Sekilas senyum nakal terlukis di wajah Si Maung.
"Kau bisa naik ke pundakku."

Pandika terbahak, meski nyerinya membuat tawa itu terpotong.
"Kau bercanda? Tubuhmu sekecil itu mau kutunggangi? Nanti kau remuk."

"Pokoknya naik saja," balas Si Maung, matanya menyipit seolah tak mau dibantah. "Kau ini bawel sekali."

Menghela napas, Pandika pun mencoba menuruti kemauan sahabatnya itu. Ia berdiri dengan langkah berat, lalu dengan gaya jenaka seperti hendak menaiki seekor kuda, ia mengangkat kaki. Namun sebelum ia sempat menapak, tubuh Si Maung bergetar—bulunya berdiri, matanya menyala seperti purnama, dan cahaya perak menyelubungi seluruh sosoknya.

Dalam sekejap, sang kucing mungil itu menjelma menjadi seekor serigala raksasa—bahunya setinggi dada Pandika, taringnya bagaikan bilah gading, dan bulunya berkilau seakan ditempa dari cahaya fajar.

Si Maung menundukkan tubuhnya.
"Naiklah, Pandika. Malam ini, kita akan menembus hutan purba menuju tanah terlarang."


---


---

Perjalanan ke Segara Anak

Bagaikan anak panah yang dilepaskan dari busur dewa, Si Maung melesat menembus hutan pinus dan jati. Nafasnya berembus seperti kabut tipis di pagi buta, sementara tapak kakinya nyaris tak meninggalkan jejak. Sesekali, tubuhnya lenyap ke dalam bayangan, seolah ia tak lebih dari hembusan angin yang berlari di antara batang-batang pohon. Ada kalanya ia melompat ke cabang-cabang raksasa, berlari di atasnya seperti seekor roh penjaga hutan.

Pandika, yang bertengger di punggung sang makhluk, berpegangan erat pada bulu lehernya yang tebal. Kecepatan lari Si Maung membuat dunia di sekeliling mereka menjadi garis-garis kabur — hutan, sungai, bahkan laut pun mereka seberangi, sebab kaki Si Maung mampu berlari di atas permukaan air seperti menjejak kaca yang tenang.

Saat mereka mencapai bukit berpasir, langkah Si Maung melambat. “Sebentar lagi,” ujarnya, suaranya berat namun lembut, “kita akan tiba di Danau Segara Anak.”

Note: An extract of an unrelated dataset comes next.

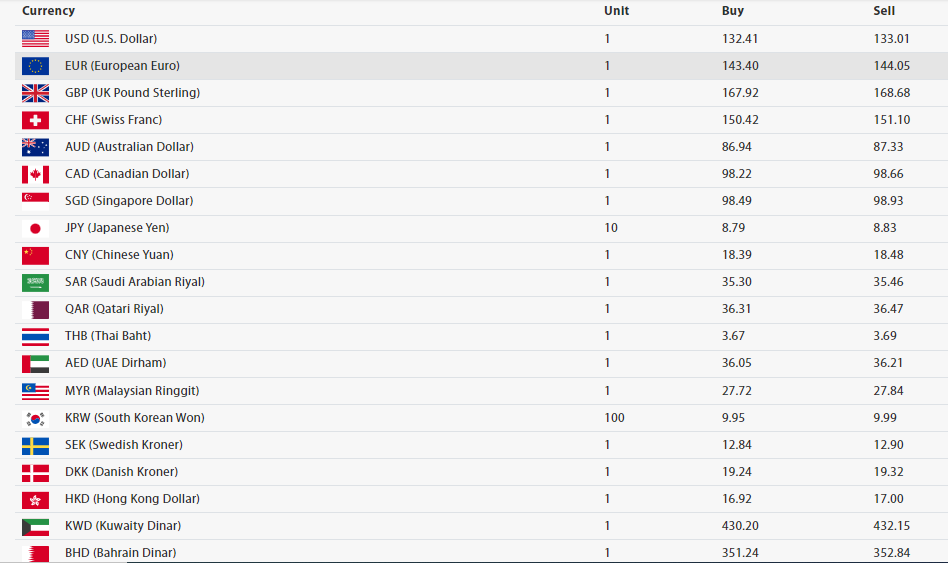
Task: Click the BHD sell rate 352.84
Action: [x=892, y=553]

“Apakah itu tempat mata air suci yang dijaga bangsa peri?” tanya Pandika, matanya menatap puncak gunung yang diselimuti awan.

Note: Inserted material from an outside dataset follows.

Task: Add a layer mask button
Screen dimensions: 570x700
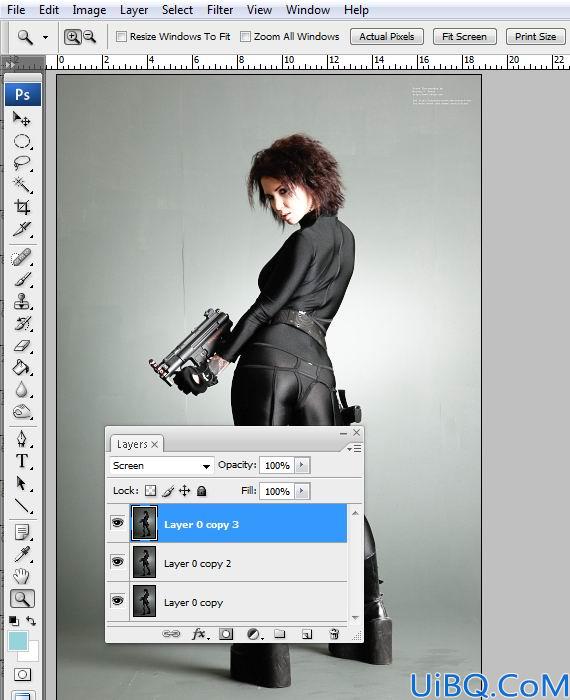Action: pos(226,634)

“Iya, bisa dibilang seperti itu,” jawab Si Maung singkat.

Namun, keheningan yang menyelimuti tempat itu membuat Pandika heran. “Di manakah para peri? Mengapa sepi sekali di sini?”

“Lebih baik kau istirahat. Tidurlah… perjalananmu panjang,” kata Si Maung.

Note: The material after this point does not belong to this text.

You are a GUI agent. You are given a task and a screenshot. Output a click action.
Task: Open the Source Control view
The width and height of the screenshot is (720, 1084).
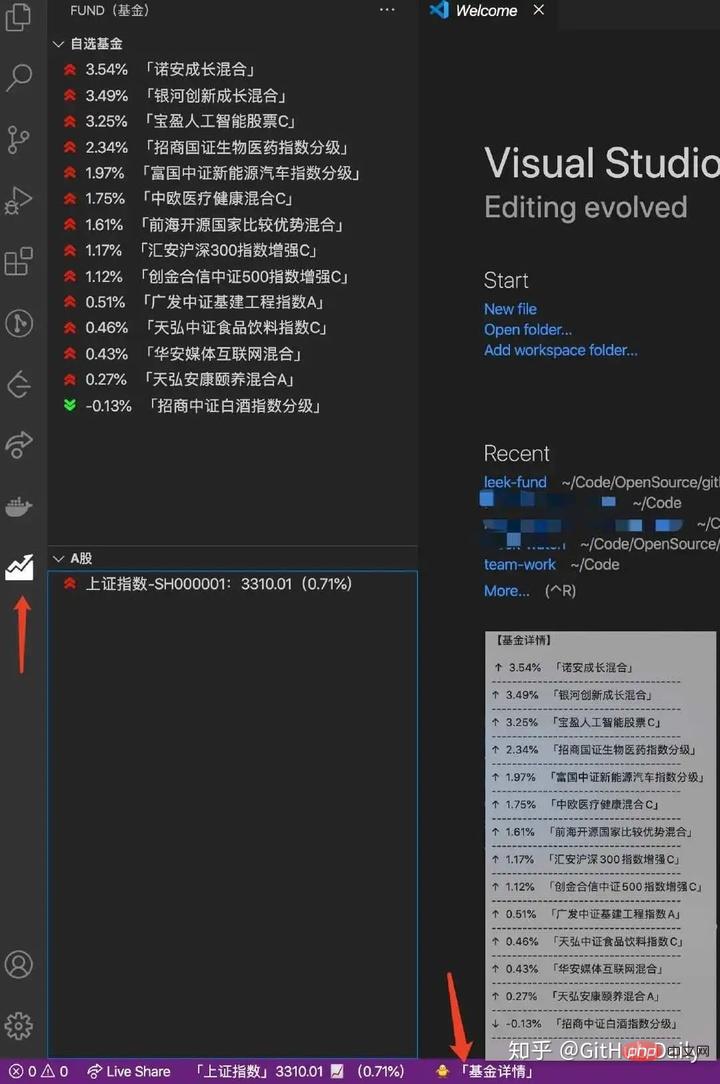coord(19,140)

Kelelahan menguasai Pandika. Ia merebahkan diri di tepi danau, di mana air memantulkan cahaya bulan laksana cermin perak. Mimpi pun datang — ia bermain lompat tali bersama bidadari yang tertawa lembut di bawah cahaya bintang.

Namun, kabut mulai turun dari hutan, menyelimuti tepian air. Dari dalam kabut itu, muncul rombongan peri. Mereka cantik dan anggun, tetapi di mata mereka berkilat sesuatu yang dingin. Laksmiranindya Kirana, sang peri berambut seputih embun, mendekat sambil membawa tali emas. Dengan gerakan halus namun tegas, ia mengikat tubuh Pandika yang tertidur lelap.

Peri Wulanratih Sekarwangi menatap Si Maung dengan senyum penuh rahasia. “Terima kasih, wahai pembawa persembahan. Usahamu tidak sia-sia.”

Cempakalirna Dewimaya menjilat bibirnya. “Aku sudah tak sabar mencicipi daging darah bangsawan ini.”

Namun Nirwasitasari Kalacandra mengangkat tangannya. “Tunggu. Ia terluka… cakar racun telah mengenainya. Biarkan kita mengobatinya. Setelah ia gemuk, barulah kita santap.”

Si Maung menunduk. “Dia bukan bangsawan, tapi calon ksatria dari Kerajaan Cakram.”

Kalyana Mahindrawari mengernyit, suaranya tajam seperti ujung tombak. “Calon ksatria? Dari kerajaan tak ternama? Aku mengira kau membawa anak raja, atau setidaknya bangsawan. Ini—hanya seorang petani!”

Pertengkaran mereka memecah keheningan hutan, hingga Pandika terbangun. Namun tubuhnya tak mampu bergerak; tali emas peri telah membelenggunya.


---

Di Antara Peri dan Bayangan Mimpi

Pandika terjaga, namun pikirannya terombang-ambing antara sadar dan mimpi. Dunia di sekelilingnya bagaikan lukisan hidup — kabut perak melayang di udara, aroma bunga liar memenuhi napas, dan di hadapannya berdiri para wanita jelita bermahkota cahaya. Namun, tubuhnya terikat tali emas yang dingin, memantulkan sinar bulan.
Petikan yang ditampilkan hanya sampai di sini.